Here is an example of a snippet that will compile successfully, but will always result in a run-time error:
class TestClass {
    static final AtomicReferenceFieldUpdater<TestClass, ExampleObject>
        exampleObjectUpdater = AtomicReferenceFieldUpdater.newUpdater(
        TestClass.class, ExampleObject.class, "exampleObject");
}

In the above example, an AtomicReferenceFieldUpdater is created for the exampleObject field, which does not exist in TestClass. It is already known that a run-time error will result in this case (assuming there is no bytecode enhancement or manipulation of the source prior to compilation), as the exampleObjectUpdater is a static final field defined in TestClass that refers to an updater for a field that does not exist in TestClass. The NetBeans editor should detect AtomicIntegerFieldUpdater, AtomicReferenceFieldUpdater, and AtomicLongFieldUpdater creation expressions that are assigned to static final fields and refer to fields that are known to not exist (like the example above).
Comment 1 Svata Dedic 2013-09-04 18:40:40 UTC
This is an enhancement request - actually two of them:

a/ the "unused" field analysis should understand the AFieldUpdater semantics  - I am afraid this is not doable but in trivial case the updater is defined in the class itself (package-private members may be accessed by peers). 

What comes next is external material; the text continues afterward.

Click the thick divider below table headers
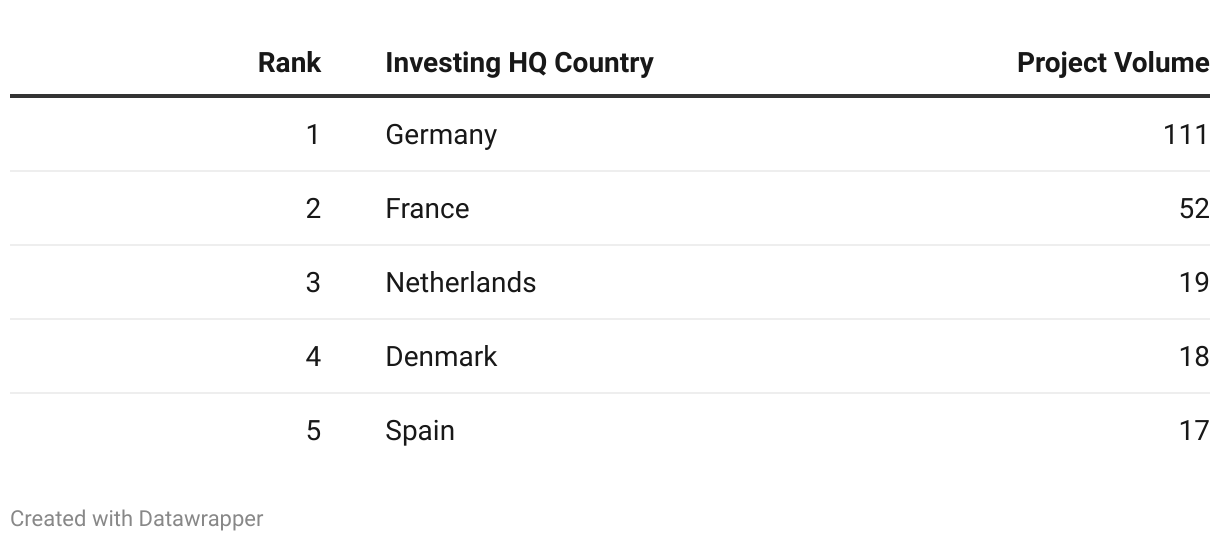This screenshot has width=1220, height=542. 610,96
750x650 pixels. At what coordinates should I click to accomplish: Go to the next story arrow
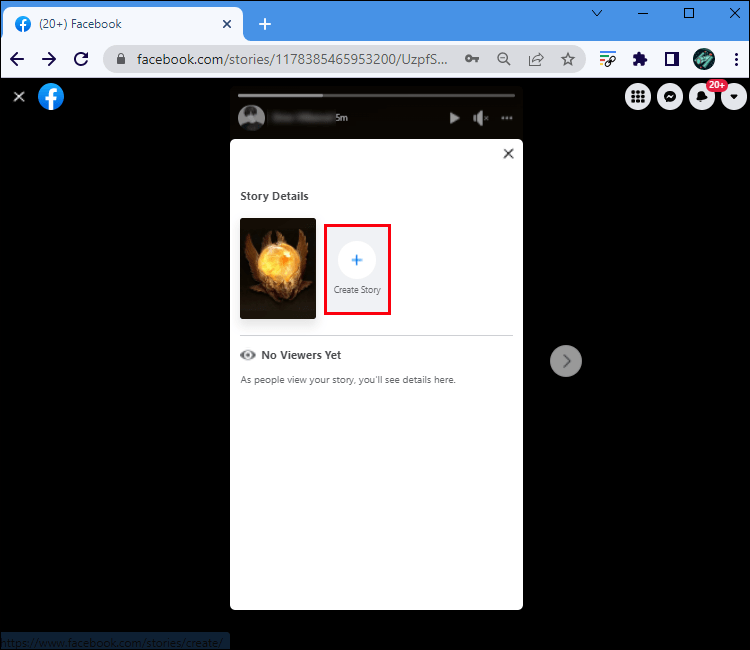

b/ the 'leaking this' is actually a correct warning. "this" reference should not escape the object before the construction is complete. Escaped 'this' means the final values of the object may be observed by others before they are initialized etc, so in general it is a bad idea.
JDK lacks meta-data, which would for example mark FieldUpdater as 'safe' with respect to this escaping. Such metadata could be invented (other features could use similar metadata, too) and shipped with NetBeans, but it's not in the plan near soon.
Comment 2 Svata Dedic 2016-07-13 13:35:12 UTC
Reopening; it falls into more general category of support for 'externally used' fields or metadata.